Repercussions of his ideas
The ideas of Gunder Frank and the rest of the ideological supporters were not simply a theoretical model. Several Latin American countries have started to implement maneuvers inspired by Gunder’s Marxist theses to avoid the stagnation of underdevelopment. that the central nations were trying to condemn them.
They highlight the application of trade protectionism, with the imposition of tariffs and controls on foreign products. In addition, a powerful industrial structure was built which provided manufacturing capacity for different products to the countries which previously imported them.
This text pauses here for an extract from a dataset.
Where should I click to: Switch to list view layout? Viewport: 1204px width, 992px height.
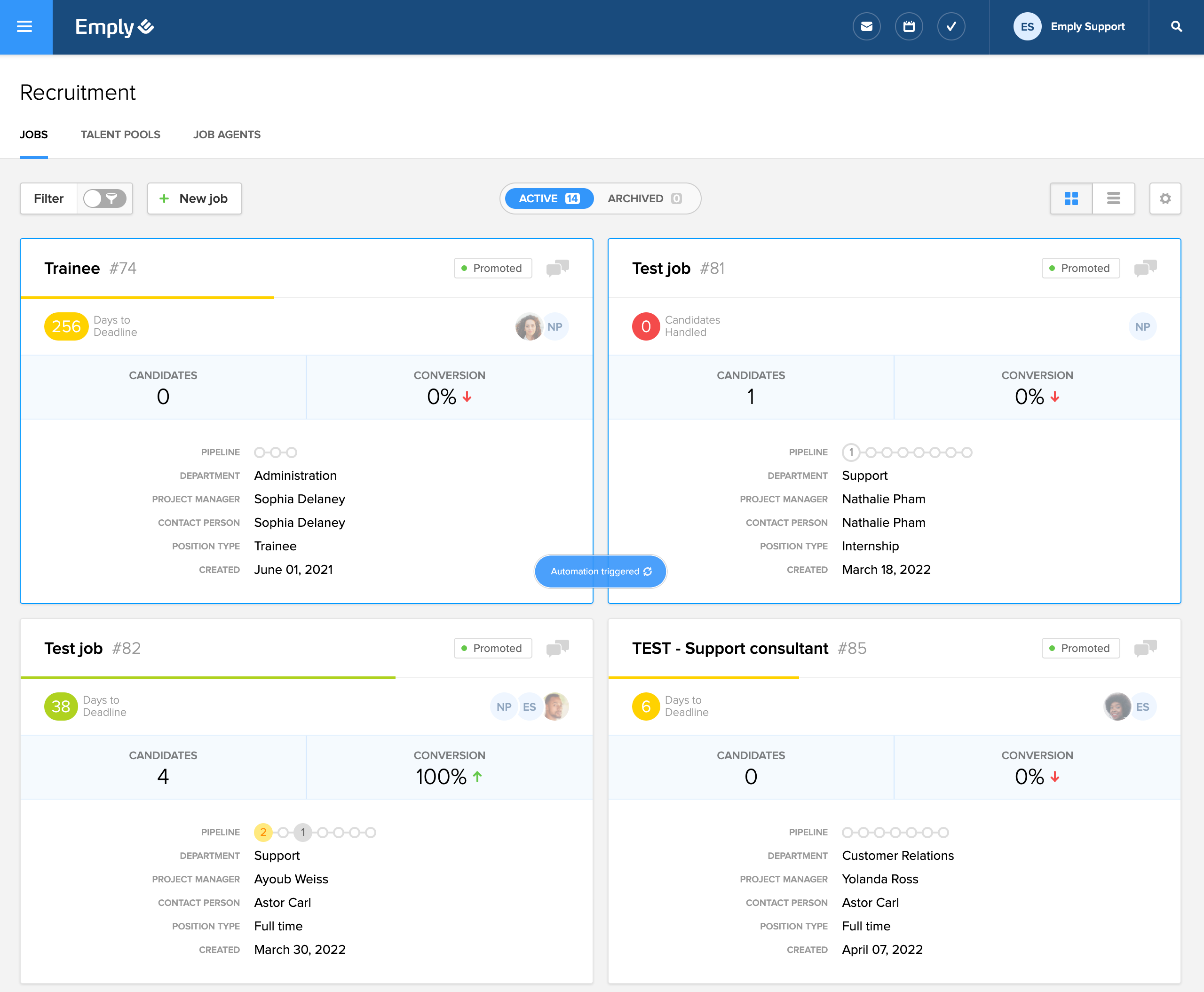click(x=1113, y=198)
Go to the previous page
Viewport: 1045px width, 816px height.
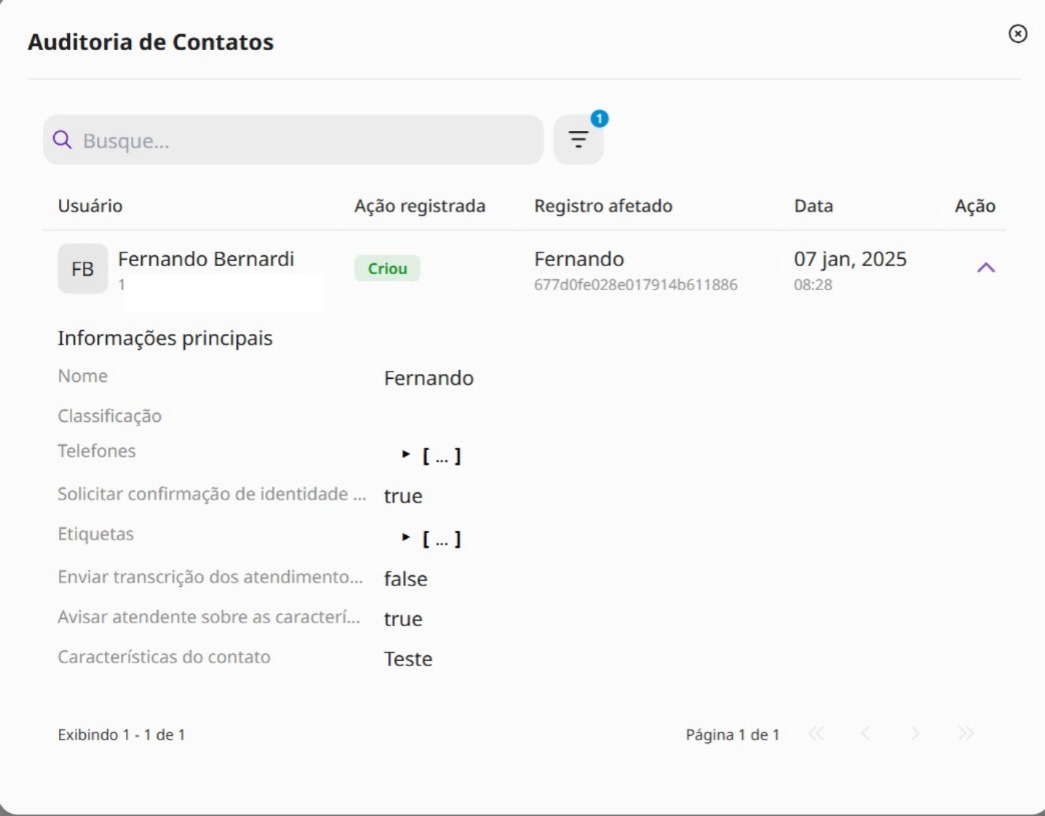[x=865, y=734]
Another strategy applied by Latin countries was to overvalue the currency, which made purchases a little cheaper.
However, although these strategies worked for some time, especially in the 1970s, pressure from central countries using the external debt that peripheral countries had always had ultimately caused the need to change strategy.
World System Theory
Another of André Gunder Frank’s contributions was his theory of the world system. It is a job in which addresses both economic and historical aspects from a naturally Marxist perspective and makes an important analysis of social and political relations throughout history. He talks about what he calls the “world-system” and, according to Frank, this system was primarily in command of China, economic center for centuries, but the discovery of America and its wealth has gives relief to Europe.
Out of curiosity, Gunder considered it a matter of time before the center returned to Asia, which he had somehow predicted fairly well. Today, China, Japan and India have become powerful economies in Asia, along with South Korea. In fact, many economists point out that if Korea ever reunites, Asia’s economic strength will be such that the global economic system will change dramatically.
Another interesting idea from André Gunder Frank is how America had been installed in capitalism since the 16th century, Practically since its discovery by Europeans. The continent operated with a Lumpenburger system (from the German “lumpen”, “beggar”), a concept invented by him. This idea refers to the context of Latin American colonial and neocolonial elites, which have become heavily dependent on colonial power and are linked to the fact that the upper class in these countries has little class consciousness and supports its masters.
- Kay, Cristóbal. (2006) André Gunder Frank (1929-2005): Pioneer of the theory of dependence and globalization, Mexican Journal of Sociology, 68, 1, 181-190.
- Mintz, Sidney (2007). Andre Gunder Frank (1929-2005) “. American anthropologist. 109 (1): 232-234. Doi: 10.1525 / aa.2007.109.1.232.